- Menino vai estudar pra ser alguém na vida!
- Sabe de uma coisa, quando eu crescer eu quero mesmo é ser
velho, igual o vovô...
MARCOS DANTAS - O mundo não era tão moderno quando já se ouvia a celebre
declaração dos mais velhos exortando os de tenra idade executar seus conselhos
para assim se tornarem ‘alguém na vida’.
Alguém na vida já o é desde a concepção que, ao passar dos
dias os genitores já podem se comunicar com o pré-rebento que responde com os
famosos ‘chutes’ na barriga.
Certo é que poucos pensam que independente de ser ou não
‘alguém na vida’, ficar velho é uma lei natural de todo ser. Com a modernidade
chegou também para alguns uma melhor qualidade de vida, o que proporciona o
alongamento de dias e os velhos passaram ser considerados idosos.
Mas para aquele menino, o velho avô era velho mesmo, sua
barba e cabelos brancos diziam que ele era velho, sábio, muita experiência,
isto era demonstrado nas palavras, nos gestos, nas brincadeiras, no olhar e nas
respostas sobre cada coisa que o menino queria saber.
O velho sabe que não precisa ir à farmácia comprar o
remédio, seu pai, seu avô lhe ensinara que bem ali na mata, no pasto, no
quintal da casa tem aquela folha, ou raiz para fazer o chá. O velho aprendeu
que uma boa amizade não faz ou se mantém via Web, facebook, SMS, smartphone,
câmeras digitas (as fotos de lambe-lambe formavam os álbuns), notebook, laptops,
tablets, iPhone, iPad, os velhos orkut/MSN... a amizade não precisava de upload,
download nem de links, era o bate-papo ali no pé do ouvido com o
compadre.
TI (tecnologia da informação) nem pensar!
Bastava um pulinho na esquina e já se sabia de tudo da vila, nada de
globalização, política econômica, política interna e externa, câmbio, trânsito,
bolsa que sobe que desce, o mundo não interessava, já se tinha assunto demais
para ser falado. Ficção só mesmo nas conversas em noites de lua cheia, todos
sentados à porta da casa, as crianças brincando no terreiro, enquanto os velhos
falavam de lobisomem, mula-sem-cabeça, caipora, e tantas outras figuras do
repertório imaginário dos velhos idosos.
As frutas e legumes eram cultivados sem
agrotóxico e bastava ir à roça que as sacolas voltavam, apinhadas, dos mais
variados gêneros que garantiam o cozido de fim de semana que reunia toda família
e os amigos mais chegados.
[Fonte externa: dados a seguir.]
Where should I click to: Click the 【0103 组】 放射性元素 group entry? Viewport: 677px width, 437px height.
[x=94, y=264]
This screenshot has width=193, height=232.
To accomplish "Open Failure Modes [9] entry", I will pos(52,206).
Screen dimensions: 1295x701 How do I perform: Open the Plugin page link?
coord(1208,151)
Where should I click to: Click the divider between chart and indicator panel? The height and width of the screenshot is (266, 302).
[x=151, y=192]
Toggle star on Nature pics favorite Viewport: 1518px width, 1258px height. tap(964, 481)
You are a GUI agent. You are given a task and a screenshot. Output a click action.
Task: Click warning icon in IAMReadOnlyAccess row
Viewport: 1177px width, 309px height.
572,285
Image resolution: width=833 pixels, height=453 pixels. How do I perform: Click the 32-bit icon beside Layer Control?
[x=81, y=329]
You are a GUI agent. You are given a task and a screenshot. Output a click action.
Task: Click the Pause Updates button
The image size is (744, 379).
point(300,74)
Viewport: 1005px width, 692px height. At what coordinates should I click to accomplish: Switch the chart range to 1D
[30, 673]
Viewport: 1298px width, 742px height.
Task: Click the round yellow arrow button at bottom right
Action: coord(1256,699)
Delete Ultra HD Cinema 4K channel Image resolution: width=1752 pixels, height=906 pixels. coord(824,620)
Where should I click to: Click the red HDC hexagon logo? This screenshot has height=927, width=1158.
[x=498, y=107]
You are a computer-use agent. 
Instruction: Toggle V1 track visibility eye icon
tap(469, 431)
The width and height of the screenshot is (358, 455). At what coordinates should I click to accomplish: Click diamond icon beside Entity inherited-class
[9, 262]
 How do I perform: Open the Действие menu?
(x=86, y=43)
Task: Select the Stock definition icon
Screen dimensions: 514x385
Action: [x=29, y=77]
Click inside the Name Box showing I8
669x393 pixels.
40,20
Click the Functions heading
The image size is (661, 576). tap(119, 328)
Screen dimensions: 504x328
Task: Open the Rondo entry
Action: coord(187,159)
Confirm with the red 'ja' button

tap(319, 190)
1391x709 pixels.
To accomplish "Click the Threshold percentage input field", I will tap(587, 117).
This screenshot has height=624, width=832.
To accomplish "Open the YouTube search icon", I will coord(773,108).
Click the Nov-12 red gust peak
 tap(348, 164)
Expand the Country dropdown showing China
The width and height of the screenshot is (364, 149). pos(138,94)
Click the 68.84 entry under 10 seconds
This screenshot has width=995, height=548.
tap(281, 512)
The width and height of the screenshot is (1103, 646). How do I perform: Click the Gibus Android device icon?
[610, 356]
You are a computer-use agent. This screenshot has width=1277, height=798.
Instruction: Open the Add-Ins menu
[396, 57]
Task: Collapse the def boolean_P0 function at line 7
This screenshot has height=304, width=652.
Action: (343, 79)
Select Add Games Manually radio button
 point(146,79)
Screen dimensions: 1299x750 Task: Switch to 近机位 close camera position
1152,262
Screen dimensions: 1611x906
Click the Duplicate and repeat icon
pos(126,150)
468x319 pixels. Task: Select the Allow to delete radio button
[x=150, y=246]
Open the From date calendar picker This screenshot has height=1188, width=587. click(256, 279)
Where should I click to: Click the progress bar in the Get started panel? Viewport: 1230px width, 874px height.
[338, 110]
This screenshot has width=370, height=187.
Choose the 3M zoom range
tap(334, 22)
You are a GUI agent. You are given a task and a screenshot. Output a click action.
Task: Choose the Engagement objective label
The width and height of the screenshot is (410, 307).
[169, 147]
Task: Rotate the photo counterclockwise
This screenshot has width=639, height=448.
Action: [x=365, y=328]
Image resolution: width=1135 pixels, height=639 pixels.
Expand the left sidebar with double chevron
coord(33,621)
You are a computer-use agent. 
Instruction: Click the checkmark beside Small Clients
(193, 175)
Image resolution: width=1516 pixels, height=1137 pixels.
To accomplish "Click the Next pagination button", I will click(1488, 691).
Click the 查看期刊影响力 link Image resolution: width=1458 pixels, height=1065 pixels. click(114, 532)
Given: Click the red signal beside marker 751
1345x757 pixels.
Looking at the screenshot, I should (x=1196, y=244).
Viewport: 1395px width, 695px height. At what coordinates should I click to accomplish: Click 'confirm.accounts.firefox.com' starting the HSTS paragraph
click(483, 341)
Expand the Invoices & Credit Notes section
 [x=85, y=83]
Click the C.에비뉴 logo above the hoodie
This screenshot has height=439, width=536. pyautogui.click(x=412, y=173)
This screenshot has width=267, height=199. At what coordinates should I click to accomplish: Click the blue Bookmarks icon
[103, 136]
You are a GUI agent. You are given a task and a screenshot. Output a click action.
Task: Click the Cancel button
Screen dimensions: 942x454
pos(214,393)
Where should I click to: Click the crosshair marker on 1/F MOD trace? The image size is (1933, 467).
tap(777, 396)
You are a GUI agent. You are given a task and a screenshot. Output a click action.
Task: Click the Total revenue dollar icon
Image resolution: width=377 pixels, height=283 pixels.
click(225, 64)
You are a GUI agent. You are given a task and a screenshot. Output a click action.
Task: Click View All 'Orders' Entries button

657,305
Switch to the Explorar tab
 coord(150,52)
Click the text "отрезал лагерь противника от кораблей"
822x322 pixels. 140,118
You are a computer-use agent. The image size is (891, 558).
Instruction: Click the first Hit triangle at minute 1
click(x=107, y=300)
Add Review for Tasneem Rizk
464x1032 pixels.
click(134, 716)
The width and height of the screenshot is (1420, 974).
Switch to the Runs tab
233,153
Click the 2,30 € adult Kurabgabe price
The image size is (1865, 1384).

Estresse era algo que não se falava e nem se
sentia, todos riam de si, das conversas corriqueiras, das lembranças vividas e
contadas pelos ‘causos’ floreados até repetidos mas que atraíam a atenção e
faziam sucesso bem mais que os programas rebolantes da TV, das telenovelas
‘super-sensualizadas’ e do indecoroso, anti-família, e malfadado Big Brother.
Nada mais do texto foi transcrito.